A disciplina legal da prescrição no Código Penal decorre da reforma de 1984 promovida na parte geral do Código. O CP estabelece, igualmente, que a prescrição é interrompida pelo início ou continuação do cumprimento da pena (art. 117, inciso V). Não há como exigir do condenado o cumprimento da prestação pecuniária sem que ele tenha conhecimento do modo de implementação da prestação pecuniária. Por modo da prestação pecuniária entende-se a indicação detalhada da entidade a ser beneficiada pela prestação ou o conhecimento dos dados da vítima que se beneficiará da prestação determinada.
A Lei de Execução Penal (LEP) estabelece, para a pena alternativa de prestação de serviços, que a execução da pena se inicia a partir da data do primeiro comparecimento (art. 149, § 2º.). Mas não há enunciado similar para a prestação pecuniária. A Lei, em verdade, não diz quando se inicia o cumprimento da pena de prestação pecuniária. Vale o registro: não havia a previsão de prestação pecuniária ao tempo de edição da LEP. E o legislador, quando da previsão da prestação pecuniária no ano de 1998, por meio da Lei 9.714, não teve o cuidado ou a atenção de detalhar como se daria o início do cumprimento desse tipo de pena alternativa.

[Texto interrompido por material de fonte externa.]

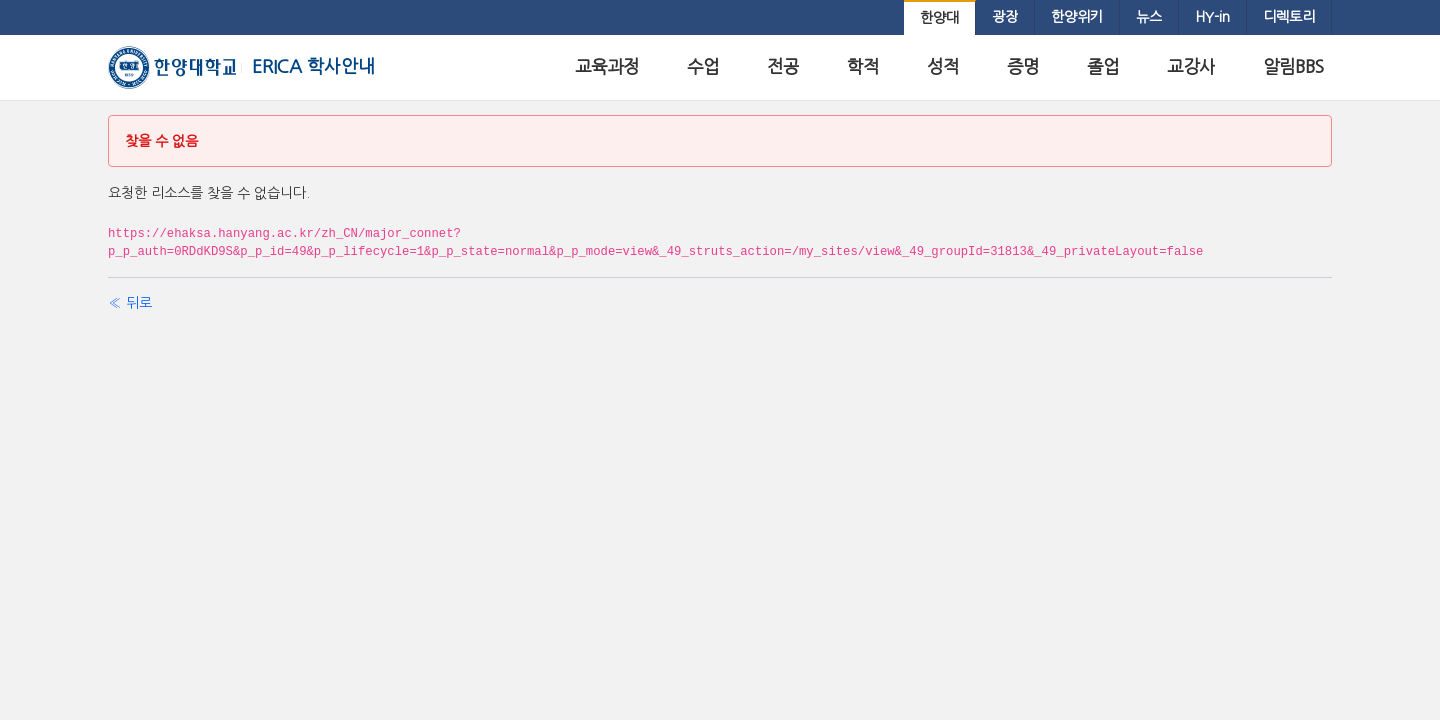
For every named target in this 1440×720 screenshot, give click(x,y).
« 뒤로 (130, 303)
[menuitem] (939, 18)
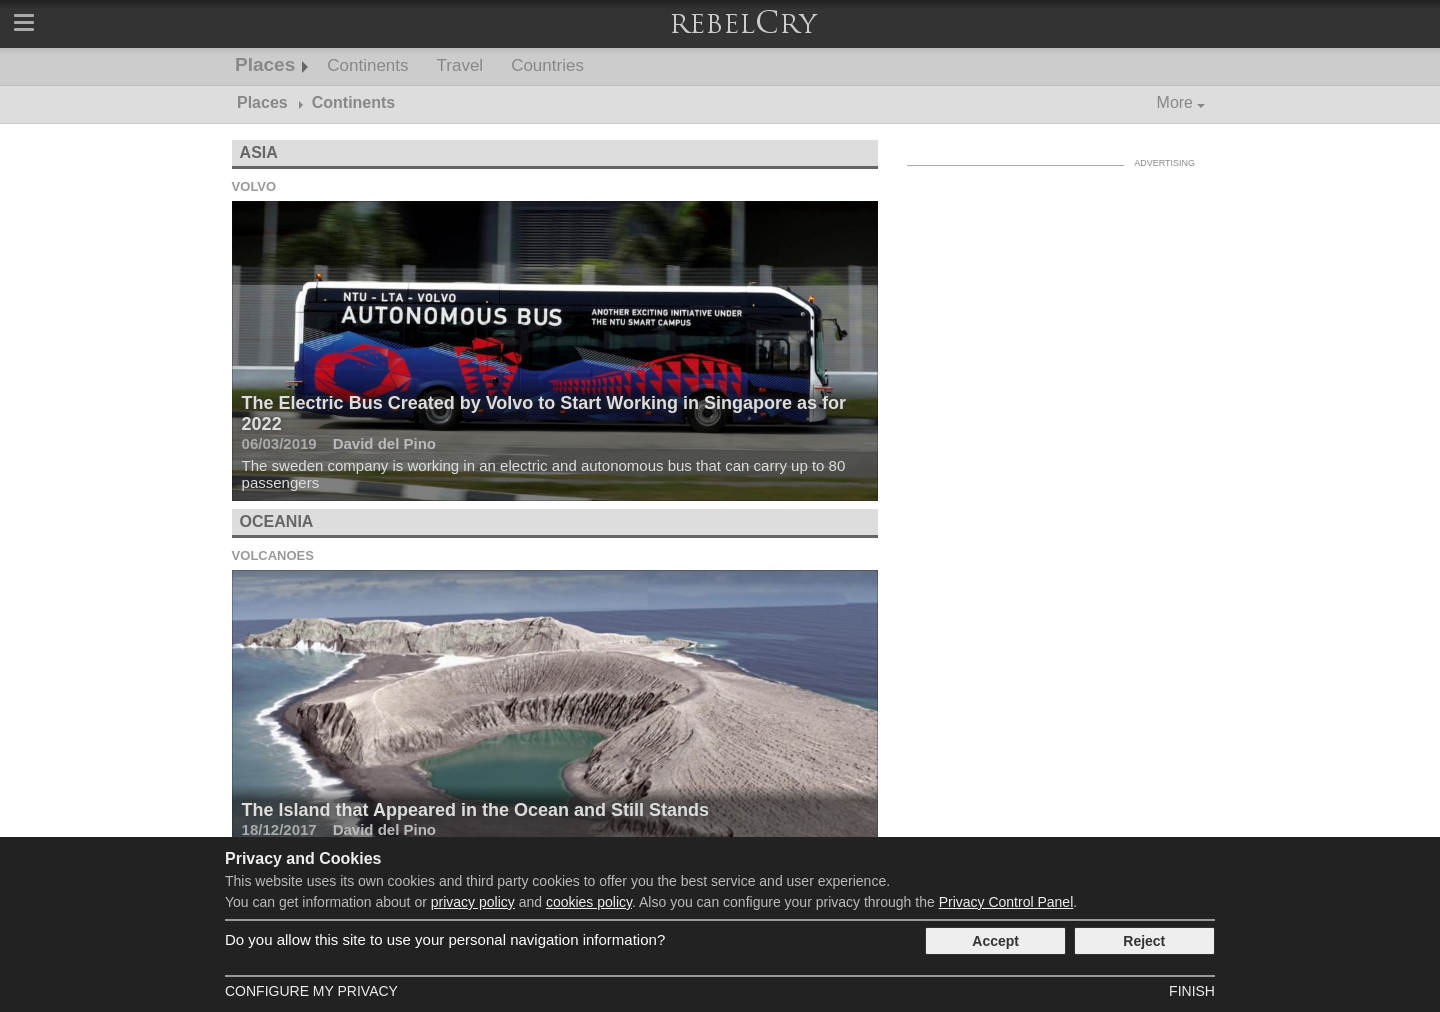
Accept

Há decisões do STJ que, diante do questionamento quanto aos marcos de prescrição da prestação pecuniária, buscam utilizar os enunciados dirigidos à prestação de serviços. A título exemplificativo: STJ, AgRg no AREsp 966.139/PR, Quinta Turma, rel. Min. Felix Fischer, julg. 20 fev. 2018; HC 141.164/SP, Quinta Turma, Rel. Min. Arnaldo Esteves, julg. 9 fev. 2010. Essa compreensão, com a mais respeitosa vênia, se mostra errada. Os institutos não se equivalem quanto ao modo de execução. Aliás, a partir do reconhecimento da (aparente) lacuna normativa é que se consegue obter a resposta correta ao questionamento.
Apenas a título ilustrativo, vale lembrar que o Código Civil, quando trata da prescrição, menciona que ela não correrá enquanto não vencido o prazo (art. 199, inciso II). A lição é relevante porque, afinal, a modelagem normativa estabelecida pelo Código Civil para os atos e fatos jurídicos nada mais é que a conformação normativa dos institutos presentes na Teoria Geral do Direito.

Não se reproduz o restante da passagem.